第57回日本作業療法学会

講演情報

ポスター

発達障害

[PI-3] ポスター:発達障害 3

2023年11月10日(金) 13:00 〜 14:00 ポスター会場 (展示棟)

[PI-3-5] Williams症候群児と児童発達支援センター利用児のレジリエンスの特徴について

高橋 香代子1, 平田 樹伸2, 前場 洋佑1, 上出 香波3, 上出 直人1 (1.北里大学医療衛生学部, 2.埼玉医科大学総合医療センター, 3.駒沢女子短期大学保育科)

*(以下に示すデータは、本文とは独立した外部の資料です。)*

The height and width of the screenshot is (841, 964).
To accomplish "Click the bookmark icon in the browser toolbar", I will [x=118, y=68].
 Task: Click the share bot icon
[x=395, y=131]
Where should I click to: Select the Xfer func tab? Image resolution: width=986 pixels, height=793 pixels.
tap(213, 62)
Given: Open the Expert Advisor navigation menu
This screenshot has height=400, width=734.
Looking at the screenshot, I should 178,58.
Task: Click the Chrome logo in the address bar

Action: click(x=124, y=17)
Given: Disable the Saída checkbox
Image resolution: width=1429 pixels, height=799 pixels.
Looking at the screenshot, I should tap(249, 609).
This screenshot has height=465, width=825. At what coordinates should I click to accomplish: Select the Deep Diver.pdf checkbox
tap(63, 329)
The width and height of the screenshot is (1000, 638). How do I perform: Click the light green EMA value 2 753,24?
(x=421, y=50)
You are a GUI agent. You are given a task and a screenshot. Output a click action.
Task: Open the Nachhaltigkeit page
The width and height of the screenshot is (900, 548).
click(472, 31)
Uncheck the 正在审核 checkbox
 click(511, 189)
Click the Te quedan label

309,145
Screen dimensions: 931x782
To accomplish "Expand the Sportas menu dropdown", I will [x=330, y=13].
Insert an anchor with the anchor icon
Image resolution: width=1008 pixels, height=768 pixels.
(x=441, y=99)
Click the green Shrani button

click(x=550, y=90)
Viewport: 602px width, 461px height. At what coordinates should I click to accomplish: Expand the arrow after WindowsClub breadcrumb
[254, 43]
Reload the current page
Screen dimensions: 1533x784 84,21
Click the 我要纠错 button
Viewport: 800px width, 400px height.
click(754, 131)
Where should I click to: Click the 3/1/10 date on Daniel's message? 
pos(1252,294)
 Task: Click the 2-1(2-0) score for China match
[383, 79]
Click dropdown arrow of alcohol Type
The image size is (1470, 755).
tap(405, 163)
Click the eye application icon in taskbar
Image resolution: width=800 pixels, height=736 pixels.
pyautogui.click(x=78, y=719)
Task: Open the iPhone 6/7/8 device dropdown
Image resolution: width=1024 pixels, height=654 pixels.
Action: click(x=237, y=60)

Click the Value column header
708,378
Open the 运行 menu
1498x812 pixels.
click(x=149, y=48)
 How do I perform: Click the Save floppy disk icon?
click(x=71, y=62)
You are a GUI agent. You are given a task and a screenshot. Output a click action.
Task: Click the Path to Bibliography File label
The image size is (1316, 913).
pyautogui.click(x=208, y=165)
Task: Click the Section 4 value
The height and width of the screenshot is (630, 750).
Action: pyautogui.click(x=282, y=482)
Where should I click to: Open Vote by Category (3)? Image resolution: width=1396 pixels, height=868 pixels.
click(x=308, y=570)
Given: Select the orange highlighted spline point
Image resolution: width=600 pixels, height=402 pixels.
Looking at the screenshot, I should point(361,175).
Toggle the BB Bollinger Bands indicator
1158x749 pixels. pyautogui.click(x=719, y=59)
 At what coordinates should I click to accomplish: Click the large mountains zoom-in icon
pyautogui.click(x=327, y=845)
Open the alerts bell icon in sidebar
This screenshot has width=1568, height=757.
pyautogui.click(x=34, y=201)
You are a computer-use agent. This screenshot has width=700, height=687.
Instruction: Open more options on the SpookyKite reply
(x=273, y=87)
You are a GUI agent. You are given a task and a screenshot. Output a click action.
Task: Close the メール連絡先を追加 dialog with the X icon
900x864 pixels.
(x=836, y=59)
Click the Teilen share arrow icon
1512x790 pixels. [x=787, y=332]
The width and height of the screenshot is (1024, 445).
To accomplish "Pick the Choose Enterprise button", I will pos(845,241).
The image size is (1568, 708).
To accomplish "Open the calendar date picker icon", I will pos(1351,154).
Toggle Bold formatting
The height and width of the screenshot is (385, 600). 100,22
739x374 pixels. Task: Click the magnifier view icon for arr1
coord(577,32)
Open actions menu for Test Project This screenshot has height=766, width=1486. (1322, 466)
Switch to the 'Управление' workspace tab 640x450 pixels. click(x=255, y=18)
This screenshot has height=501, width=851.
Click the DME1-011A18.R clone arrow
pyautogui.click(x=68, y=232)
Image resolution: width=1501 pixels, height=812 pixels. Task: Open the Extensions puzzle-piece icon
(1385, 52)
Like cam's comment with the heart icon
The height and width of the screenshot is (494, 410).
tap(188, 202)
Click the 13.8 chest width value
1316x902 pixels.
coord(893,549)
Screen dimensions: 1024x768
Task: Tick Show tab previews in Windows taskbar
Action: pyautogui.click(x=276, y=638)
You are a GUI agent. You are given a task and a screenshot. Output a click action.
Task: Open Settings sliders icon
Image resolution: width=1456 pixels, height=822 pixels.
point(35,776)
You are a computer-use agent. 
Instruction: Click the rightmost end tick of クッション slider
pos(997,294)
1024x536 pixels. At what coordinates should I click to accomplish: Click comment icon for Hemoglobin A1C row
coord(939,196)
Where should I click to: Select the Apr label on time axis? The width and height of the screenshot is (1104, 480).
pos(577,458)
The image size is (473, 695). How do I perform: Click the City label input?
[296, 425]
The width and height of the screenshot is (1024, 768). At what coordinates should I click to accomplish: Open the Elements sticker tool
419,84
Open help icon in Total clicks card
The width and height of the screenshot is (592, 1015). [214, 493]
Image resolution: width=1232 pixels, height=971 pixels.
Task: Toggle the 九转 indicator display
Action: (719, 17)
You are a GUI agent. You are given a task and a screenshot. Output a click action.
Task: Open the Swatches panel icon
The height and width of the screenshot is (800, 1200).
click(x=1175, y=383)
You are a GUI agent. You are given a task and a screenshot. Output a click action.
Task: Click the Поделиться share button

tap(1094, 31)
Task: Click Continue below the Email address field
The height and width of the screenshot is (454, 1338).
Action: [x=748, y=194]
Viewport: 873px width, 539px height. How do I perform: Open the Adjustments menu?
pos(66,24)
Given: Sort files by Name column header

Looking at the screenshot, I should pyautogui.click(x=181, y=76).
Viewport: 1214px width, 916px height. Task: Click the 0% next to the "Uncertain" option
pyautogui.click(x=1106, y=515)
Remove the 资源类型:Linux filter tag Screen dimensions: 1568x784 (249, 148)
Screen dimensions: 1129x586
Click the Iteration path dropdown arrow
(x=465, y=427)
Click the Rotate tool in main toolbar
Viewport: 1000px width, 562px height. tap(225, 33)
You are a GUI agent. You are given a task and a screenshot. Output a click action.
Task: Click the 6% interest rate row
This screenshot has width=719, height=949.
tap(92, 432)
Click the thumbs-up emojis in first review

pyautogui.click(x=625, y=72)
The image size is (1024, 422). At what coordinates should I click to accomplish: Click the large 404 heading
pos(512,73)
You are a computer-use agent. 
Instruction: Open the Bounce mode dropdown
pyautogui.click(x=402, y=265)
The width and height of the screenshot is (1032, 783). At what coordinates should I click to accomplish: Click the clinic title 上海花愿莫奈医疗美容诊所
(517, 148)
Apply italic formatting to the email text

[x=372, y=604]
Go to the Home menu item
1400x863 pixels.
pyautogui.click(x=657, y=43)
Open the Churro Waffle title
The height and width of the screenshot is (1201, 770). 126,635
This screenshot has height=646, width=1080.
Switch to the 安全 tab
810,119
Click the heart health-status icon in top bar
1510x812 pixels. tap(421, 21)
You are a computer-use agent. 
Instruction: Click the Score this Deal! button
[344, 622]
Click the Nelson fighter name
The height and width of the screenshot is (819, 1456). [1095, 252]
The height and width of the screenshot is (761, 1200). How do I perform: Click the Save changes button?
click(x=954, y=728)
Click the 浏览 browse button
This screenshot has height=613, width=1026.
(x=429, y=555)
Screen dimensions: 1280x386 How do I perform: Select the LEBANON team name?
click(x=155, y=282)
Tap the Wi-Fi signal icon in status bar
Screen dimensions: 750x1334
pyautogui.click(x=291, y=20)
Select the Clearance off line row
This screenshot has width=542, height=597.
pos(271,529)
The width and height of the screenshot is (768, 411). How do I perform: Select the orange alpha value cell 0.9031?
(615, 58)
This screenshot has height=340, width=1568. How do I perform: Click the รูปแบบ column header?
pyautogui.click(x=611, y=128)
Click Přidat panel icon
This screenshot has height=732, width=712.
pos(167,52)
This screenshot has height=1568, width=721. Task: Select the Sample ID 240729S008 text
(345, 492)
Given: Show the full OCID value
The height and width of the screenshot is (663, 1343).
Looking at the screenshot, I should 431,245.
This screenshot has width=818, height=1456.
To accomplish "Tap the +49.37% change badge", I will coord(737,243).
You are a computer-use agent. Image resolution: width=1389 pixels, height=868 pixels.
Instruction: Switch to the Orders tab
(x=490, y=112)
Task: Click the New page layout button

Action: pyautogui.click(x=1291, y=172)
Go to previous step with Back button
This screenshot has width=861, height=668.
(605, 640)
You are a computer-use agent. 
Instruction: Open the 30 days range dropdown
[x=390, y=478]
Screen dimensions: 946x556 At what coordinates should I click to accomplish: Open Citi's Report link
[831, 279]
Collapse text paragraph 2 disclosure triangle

【はじめに】Williams症候群(以下WS)は,知的障害や注意障害などの症状を呈するといわれており(松村, 2013; 清水, 2016; 高橋ら, 2018),一般的な発達障害児と類似する症状を呈する.一方,WS児に特有な症状としては,過社会性や不安症に加えて,困った事柄に直面したときに上手く対処ができずに癇癪やパニックを起こすといった「レジリエンス」の低さなどがあげられる(高橋ら, 2021).つまり,WS児とその他の発達特性を呈する児との相違点を捉えることは,WSに特有なつまずきを明確にし,より具体的な支援につながると考えられる.そこで,本研究では,WS児と児童発達支援センター(以下児発)利用児のレジリエンスの特徴を明らかにし,作業療法の介入の一助とすることを目的とした.
【方法】WS児の親18名と児発利用児の親26名に対して,以下のアンケートを郵送して調査した.一般情報としては,年齢・性別と診断名の有無について調査した.レジリエンスの評価としては,幼児用レジリエンス尺度(長尾ら, 2008)を用いた.幼児用レジリエンス尺度は,気質(何事にも好奇心旺盛である),傷つきにくさ(友達に嫌なことを言われても気にしない),自己調整(トラブルがあったときに自分自身で解決方法を考え対処する)の3つの下位尺度からなり,点数が高いほどレジリエンスが高いことを示す.解析としては,レジリエンス尺度の平均と標準偏差を算出し,WS児と児発利用児との差をStudentのt検定を用いて検討した.解析には,JMP17.0 (SAS Institute Inc.)を使用し,有意基準はP<0.05とした.なお,本研究は倫理委員会の承認を得て実施した(2016-027).
【結果】WS児16名(女児10名,平均年齢5.6±2.23歳),児発利用児23名(女児6名,平均年齢4.6±1.1歳,全例診断名なし)についての回答が得られた(回収率88.9,88.5%).幼児用レジリエンス尺度については,気質はWS児(26.7±4.7)が児発利用児(22.5±5.3)に対して有意に高く(p=0.018),傷つきにくさはWS児(15.6±1.9)と児発利用児(15.1±2.9)の間に有意差はみられず(p=0.58),自己調整はWS児(10.5±2.5)が児発利用児(13.9±3.3)より有意に低い(p=0.002)結果となった.
【考察】レジリエンスの同年代健常児の平均は,気質19.4±6.6,傷つきにくさ15.5±3.7,自己調整18.7±3.2である(長尾ら, 2008).それに対して,WS児も児発利用児も異なる特徴を示すことが示された.特に,児発利用児は発達障害の診断をうけてはいないものの,健常児に比べると好奇心旺盛(気質)だが,切り替えは不得意(自己調整)であることが示された.さらに,WS児のレジリエンスの特徴としては,児発利用児よりも気質が高く,何事にも好奇心旺盛で初めての活動や人に対して肯定的であることが示された.これはWS児の特性である「過社会性」の表れであると考える.一方,自己調整については,児発利用児と比較してもさらに低く,困難な状況におかれた際に自分自身で解決方法を考え,気持ちを切り替えることが苦手であることが示された.
【結語】WS児のレジリエンスの特徴として,好奇心旺盛であることは長所だが,自己調整の苦手さは健常児や児発利用児よりも問題となりうることが示された.WS児に対して作業療法を行う際には,レジリエンスの長所と短所を理解した上で,様々な生活における困難さに対して自分なりに対処できるようになるための支援が必要であることが改めて示唆された.